En la época postbizantina, la producción de iconos continuó, aunque con una calidad muy desigual. Tras la toma de Constantinopla por los turcos en 1453, destacó el taller de Creta, que permaneció bajo dominio veneciano; organizado en corporaciones, practicaba un arte ecléctico para una clientela muy diversa. La escuela cretense aunaba las tradiciones bizantinas con los modelos italianos. Se conservan los libros donde figuran los contratos, el estilo marcado (a la greca o a l’italiana), los precios, etc. El icono se convierte, más que en objeto de culto, en una pieza de arte o de comercio.
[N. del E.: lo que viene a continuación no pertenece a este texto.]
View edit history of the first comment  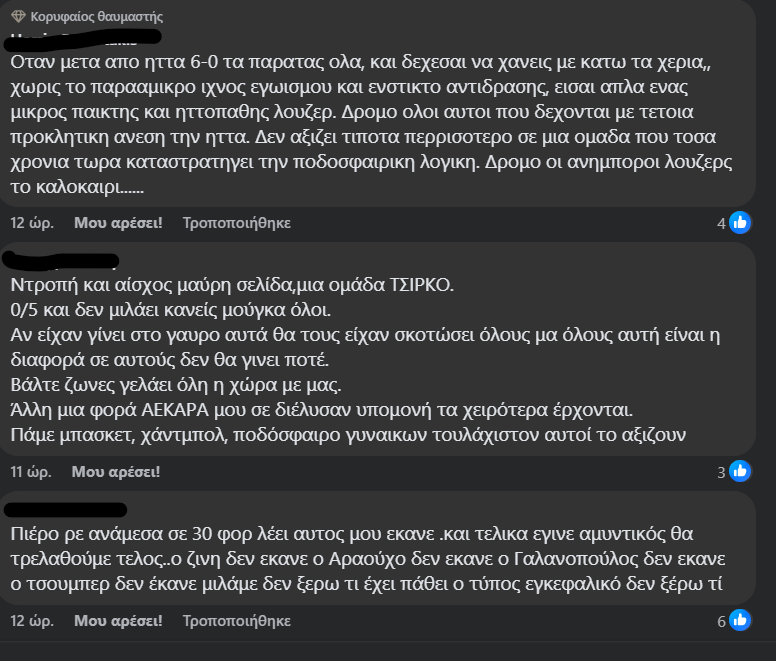[237, 223]
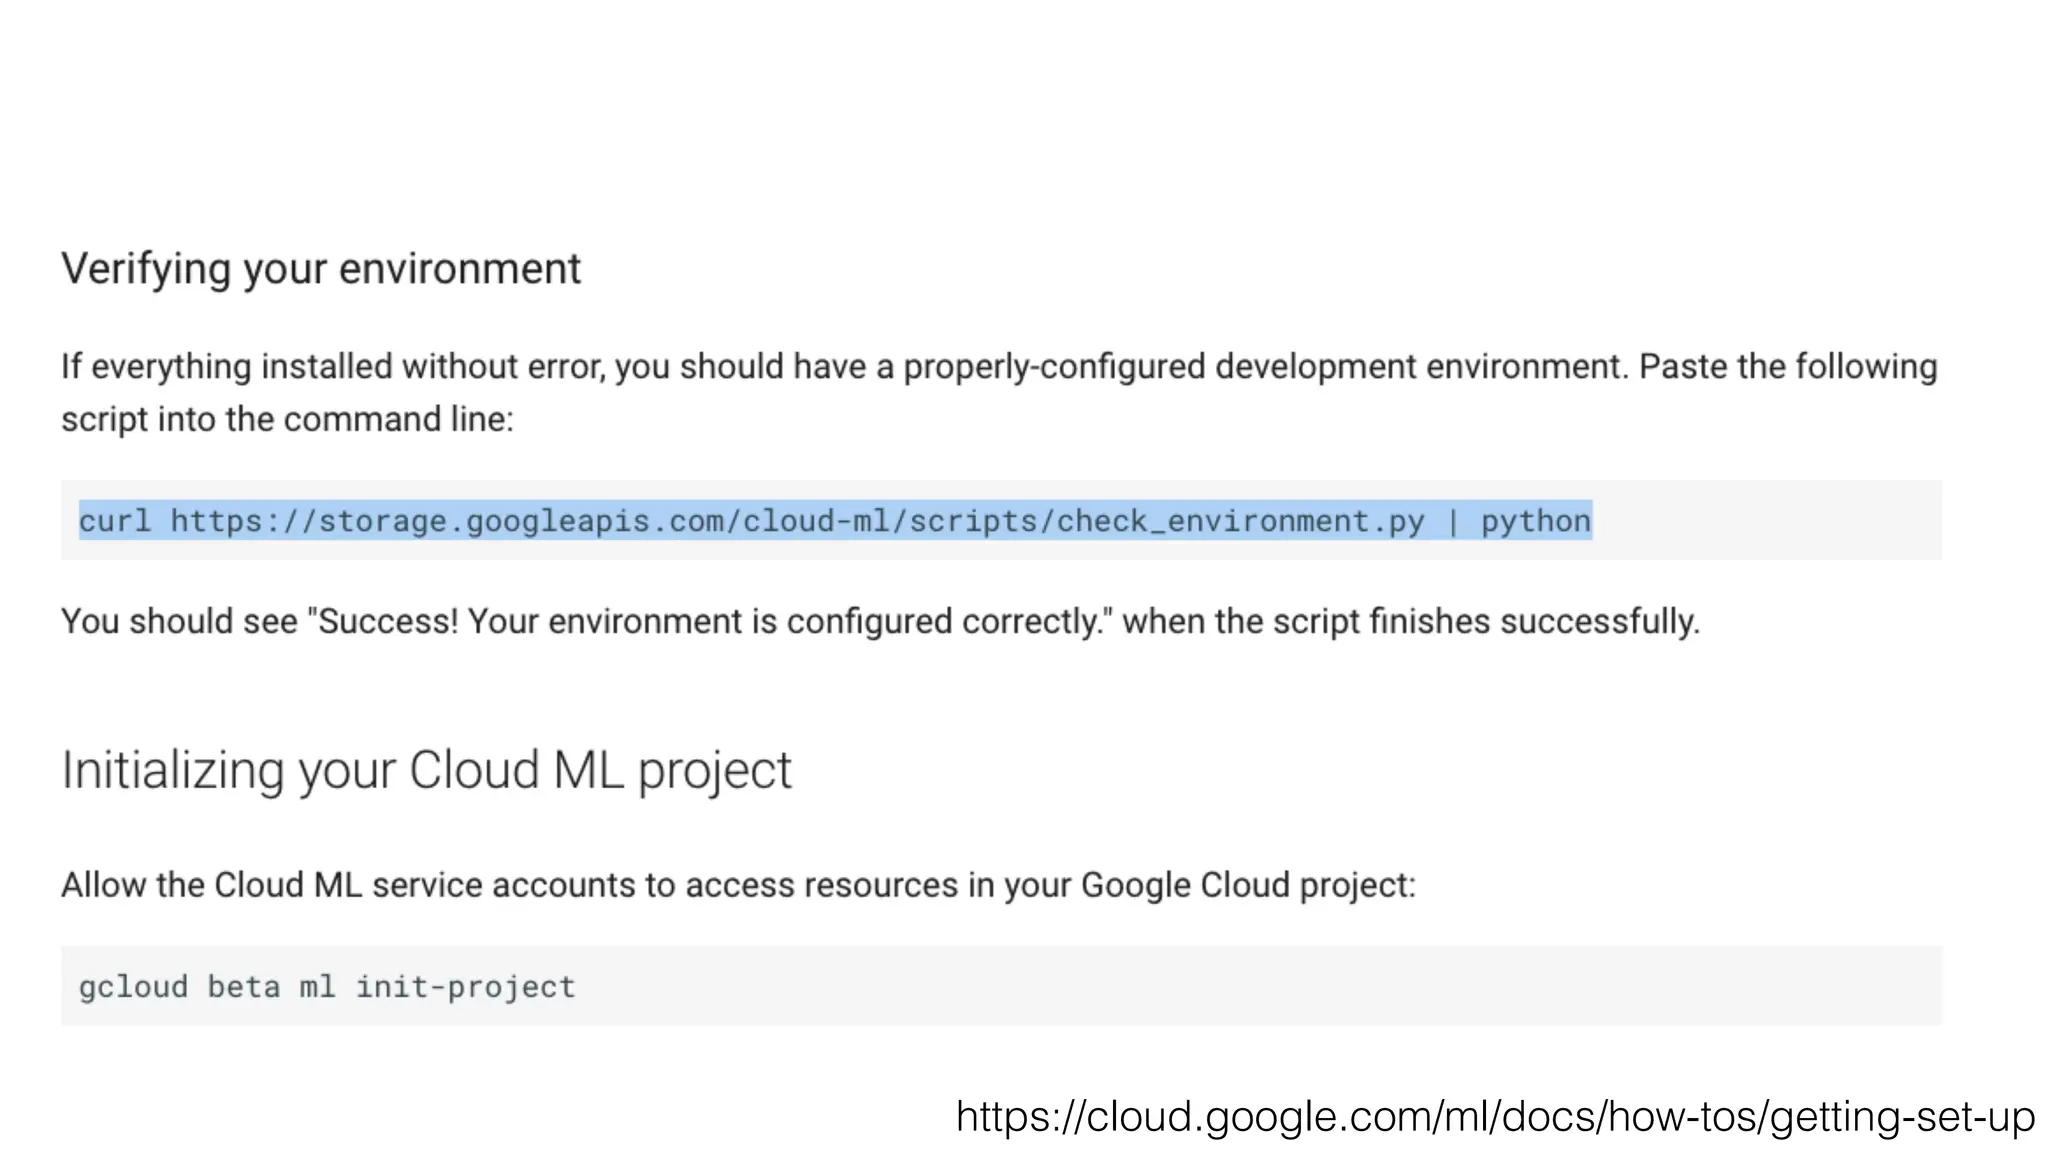2048x1152 pixels.
Task: Click the word 'curl' in the code block
Action: pos(115,521)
Después de la invasión de Creta por los turcos en 1669, los pintores cretenses se exiliaron a las islas de Zante, Corfú y Cefalonia, y también a Venecia.
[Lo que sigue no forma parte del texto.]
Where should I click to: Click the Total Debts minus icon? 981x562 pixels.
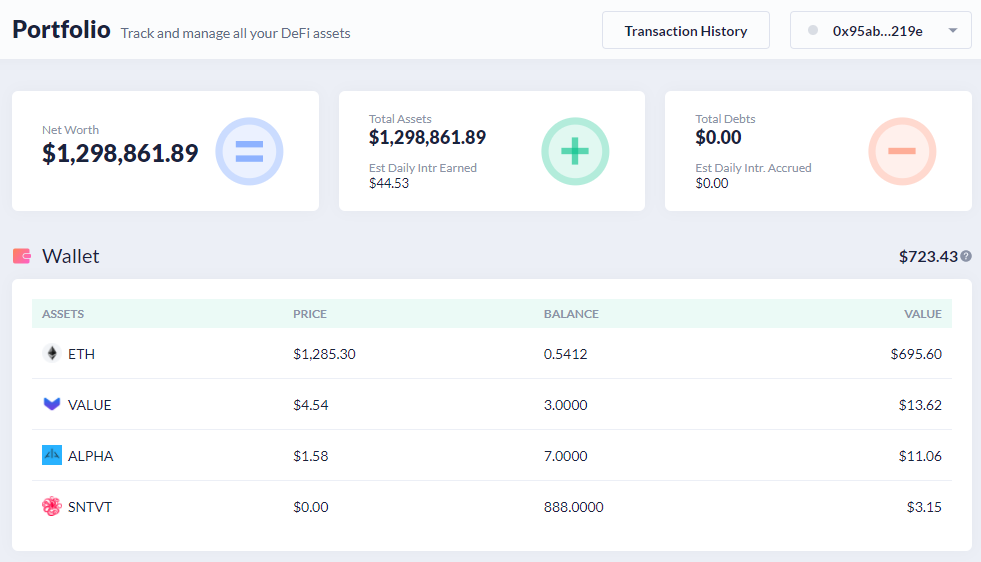coord(901,152)
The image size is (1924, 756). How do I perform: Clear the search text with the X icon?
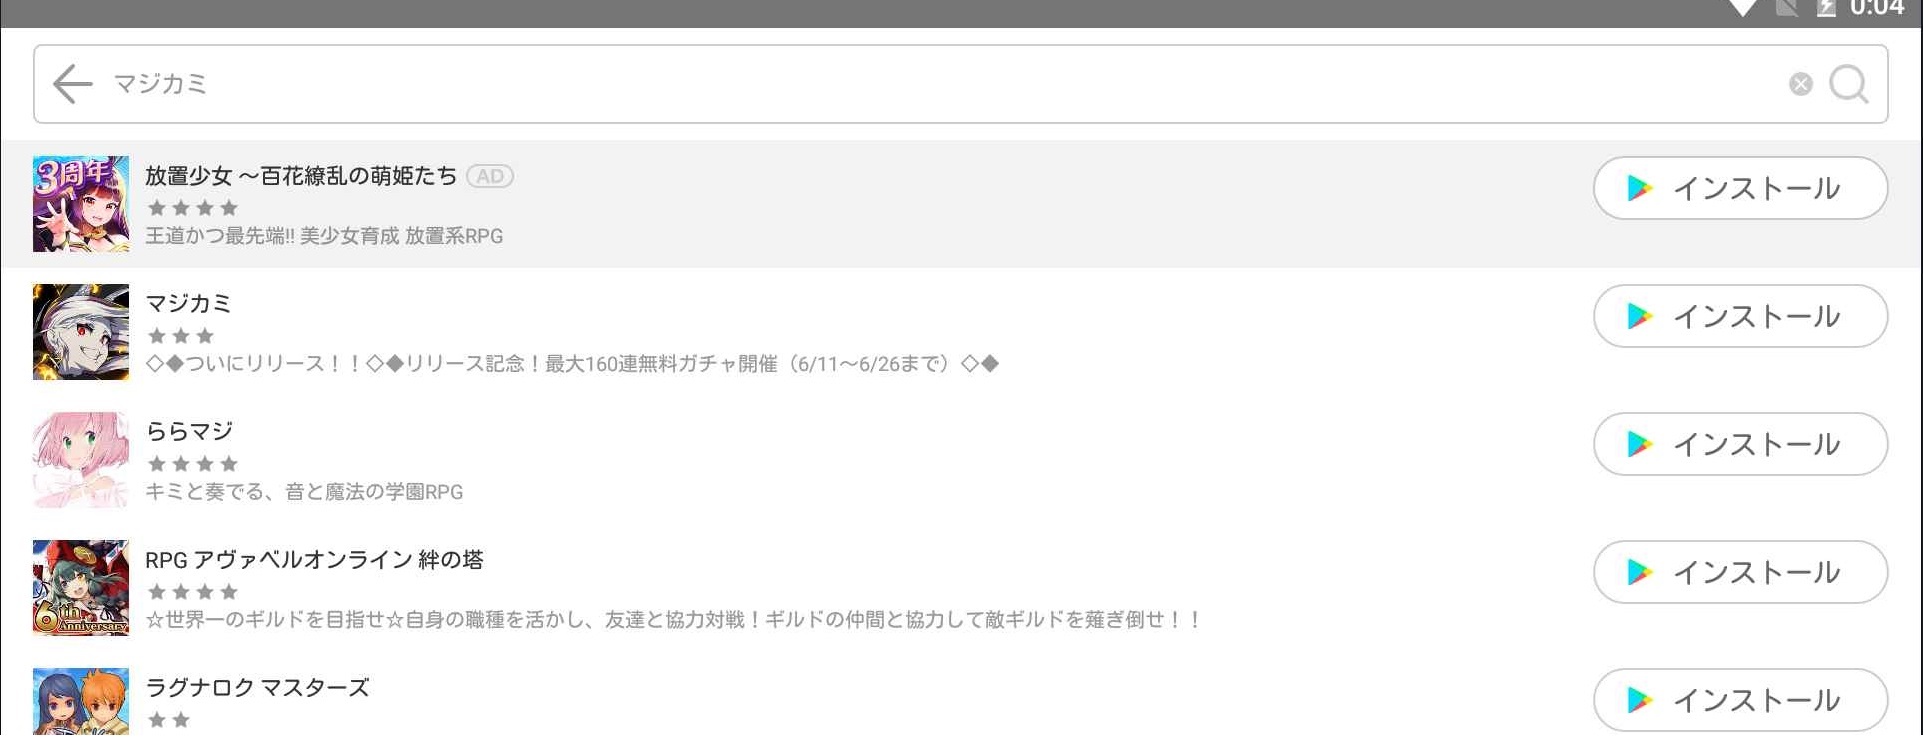point(1801,84)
En los Balcanes, siguieron bajo la influencia dominante de los maestros griegos y eslavos del monte Athos, donde se velaba por la fidelidad a la tradición de los modelos bizantinos. En Grecia central se desarrolló a mediados del siglo XVI una escuela en Jannina y Meteoras. Pero, junto a la producción de iconos de gran calidad, se multiplicaron las producciones artesanales y populares, a veces muy mediocres.

Bibliografía

D. TALBOT RICE, Byzantine Icons, Londres, 1959
D. y T. TALBOT RICE, Icons and their dating, Londres, 1974
K. WEITZMANN, The Icon. Holy Images, Sixth to Fourteenth Century, Londres, 1978
K. WEITZMANN, M. CHATZIDAKIS, K. MIATEV y S. RADOJCIC, Icônes. Sinaï, Grèce, Bulgarie, Youguslavie, París, 1966
K. WEITZMANN, G. ALIBEGASVILI y A. VOLSKAYS, Les Icônes, París, 1982.

C. Godoy Fernández

 (2)[Lingüística] Icono

De acuerdo con la definición clásica de Charles Peirce, los iconos son signos motivados, “poseerían el carácter que los hace significativos incluso si su objeto no tuviera existencia real, como por ejemplo una raya de lápiz que representa una línea geométrica”. Esta representación semasiográfica no debe confundirse con la pintura en general, como la pintura rupestre, a la que añade unos mecanismos descriptivos o identificadores.

La principal característica de un icono es que siempre significa algo, existente o no, y no precisa de un intérprete. No puede hablarse de verdadera escritura, en cuanto representación de la lengua, sino de expresión de un conocimiento del mundo. Por eso aparece en los códigos complementarios que se utilizan en lugares en donde es imposible proporcionar información intercomprensible, como aeropuertos y estaciones de ferrocarril, donde son centenares las lenguas que podrían emplearse teóricamente: es icónica la representación de un avión hacia arriba para indicar despegue o salida, hacia abajo para indicar aterrizaje o llegada. “Icónico”, de todos modos, tampoco debe tomarse como equivalente de “natural”. Para más información, véase semiótica.

F. A. Marcos Marín

 (4)[Informática] Icono

Pequeño dibujo o símbolo gráfico que representa un programa de software, un comando del sistema operativo o cualquier otro objeto que puede ser manejado por el usuario en sistemas informáticos de entorno gráfico, como Apple-Macintosh o Microsoft Windows. Ejemplos de iconos pueden ser las carpetas de documentos y la papelera. El manejo de iconos en vez de comandos permite una interacción intuitiva entre el usuario y el sistema y permite utilizar un ordenador sin necesidad de tener conocimientos profundos de informática.